START Supplied records
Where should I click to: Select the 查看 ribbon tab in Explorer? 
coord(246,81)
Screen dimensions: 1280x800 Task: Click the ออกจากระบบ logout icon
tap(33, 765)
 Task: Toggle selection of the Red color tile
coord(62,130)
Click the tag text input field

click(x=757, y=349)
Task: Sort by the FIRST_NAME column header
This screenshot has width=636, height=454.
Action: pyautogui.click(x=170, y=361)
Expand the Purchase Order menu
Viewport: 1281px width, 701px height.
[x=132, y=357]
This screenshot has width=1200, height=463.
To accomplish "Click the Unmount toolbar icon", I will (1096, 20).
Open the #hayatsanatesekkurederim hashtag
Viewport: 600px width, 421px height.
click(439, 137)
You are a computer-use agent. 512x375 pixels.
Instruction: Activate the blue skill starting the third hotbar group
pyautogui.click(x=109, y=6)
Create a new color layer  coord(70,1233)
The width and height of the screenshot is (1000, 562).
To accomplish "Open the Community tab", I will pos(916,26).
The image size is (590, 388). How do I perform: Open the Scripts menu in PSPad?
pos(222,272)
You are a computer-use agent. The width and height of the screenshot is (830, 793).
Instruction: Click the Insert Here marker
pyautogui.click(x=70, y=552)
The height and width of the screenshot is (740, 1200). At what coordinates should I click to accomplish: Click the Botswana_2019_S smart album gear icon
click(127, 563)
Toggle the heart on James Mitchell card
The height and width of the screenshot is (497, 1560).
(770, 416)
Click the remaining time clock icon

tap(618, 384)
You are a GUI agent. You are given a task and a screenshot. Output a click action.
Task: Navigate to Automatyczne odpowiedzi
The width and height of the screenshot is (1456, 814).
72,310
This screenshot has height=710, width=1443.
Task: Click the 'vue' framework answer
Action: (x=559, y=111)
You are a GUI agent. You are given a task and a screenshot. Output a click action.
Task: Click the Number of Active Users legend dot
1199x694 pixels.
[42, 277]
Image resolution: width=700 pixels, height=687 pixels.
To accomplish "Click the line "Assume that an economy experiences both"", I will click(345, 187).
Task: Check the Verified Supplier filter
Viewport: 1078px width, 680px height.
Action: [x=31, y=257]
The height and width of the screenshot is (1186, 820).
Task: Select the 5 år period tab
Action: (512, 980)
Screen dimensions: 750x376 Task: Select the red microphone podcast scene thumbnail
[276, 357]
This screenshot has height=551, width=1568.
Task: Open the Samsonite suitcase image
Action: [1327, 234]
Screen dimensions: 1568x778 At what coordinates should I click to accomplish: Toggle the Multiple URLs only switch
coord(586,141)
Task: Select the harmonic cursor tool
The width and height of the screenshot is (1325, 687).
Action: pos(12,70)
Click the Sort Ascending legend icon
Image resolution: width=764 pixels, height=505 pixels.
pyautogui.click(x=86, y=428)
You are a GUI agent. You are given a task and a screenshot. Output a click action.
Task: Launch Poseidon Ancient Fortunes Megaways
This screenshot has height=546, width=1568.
END Supplied records
## Exercise brief
Show all lines from the data that contain "Sort".

## Exercise answer
Task: Sort by the FIRST_NAME column header
Click the Sort Ascending legend icon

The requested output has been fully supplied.